5.Radiomics-based prediction of gamma pass rates for different intensity-modulated radiation therapy techniques for pelvic tumors
Qianxi NI ; Yangfeng DU ; Zhaozhong ZHU ; Jinmeng PANG ; Jianfeng TAN ; Zhili WU ; Jinjia CAO ; Luqiao CHEN
Chinese Journal of Radiological Medicine and Protection 2023;43(8):595-600
Objective:To explore the feasibility of a classification prediction model for gamma pass rates (GPRs) under different intensity-modulated radiation therapy techniques for pelvic tumors using a radiomics-based machine learning approach, and compare the classification performance of four integrated tree models.Methods:With a retrospective collection of 409 plans using different IMRT techniques, the three-dimensional dose validation results were adopted based on modality measurements, with a GPR criterion of 3%/2 mm and 10% dose threshold. Then prediction were built models by extracting radiomics features based on dose documentation. Four machine learning algorithms were used, namely random forest (RF), adaptive boosting (AdaBoost), extreme gradient boosting (XGBoost), and light gradient boosting machine (LightGBM). Their classification performance was evaluated by calculating sensitivity, specificity, F1 score, and AUC value. Results:The RF, AdaBoost, XGBoost, and LightGBM models had sensitivities of 0.96, 0.82, 0.93, and 0.89, specificities of 0.38, 0.54, 0.62, and 0.62, F1 scores of 0.86, 0.81, 0.88, and 0.86, and AUC values of 0.81, 0.77, 0.85, and 0.83, respectively.

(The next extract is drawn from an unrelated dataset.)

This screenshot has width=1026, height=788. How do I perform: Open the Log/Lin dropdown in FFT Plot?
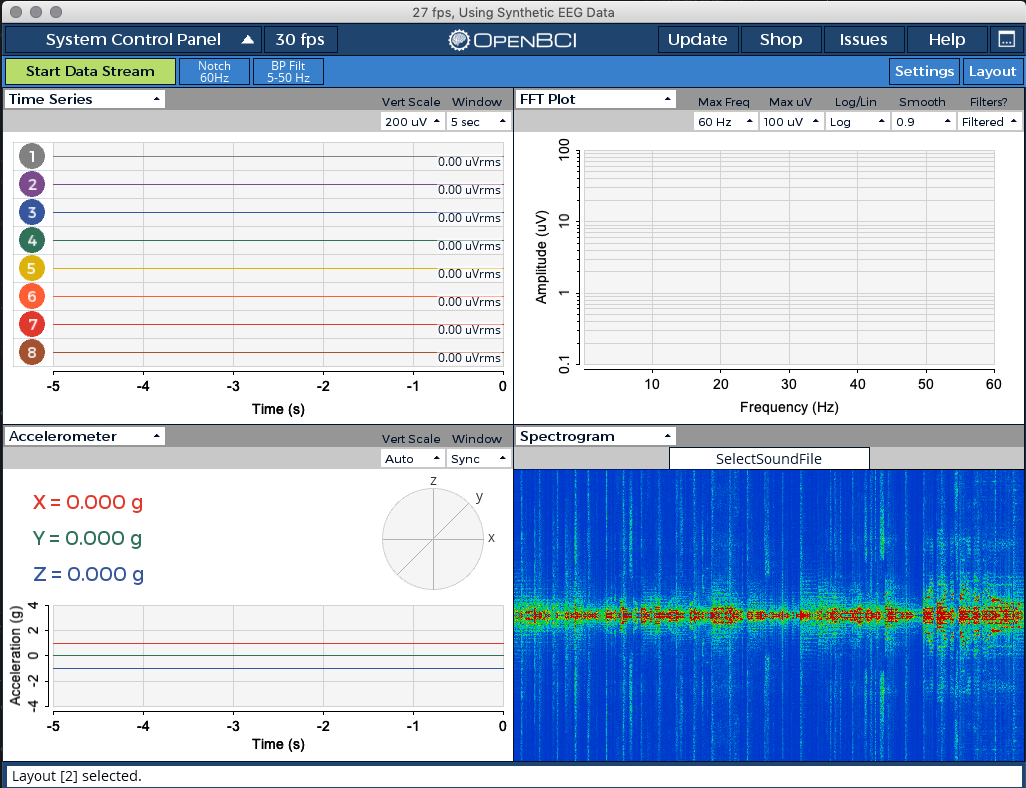click(x=857, y=120)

XGBoost model showed the highest sensitivity, specificity, F1 score, and AUC value, outperforming the other three models. Conclusions:To build a GPR classification prediction model using a radiomics-based machine learning approach is feasible for plans using different intensity-modulated radiotherapy techniques for pelvic tumors, providing a basis for future multi-institutional collaborative research on GPR prediction.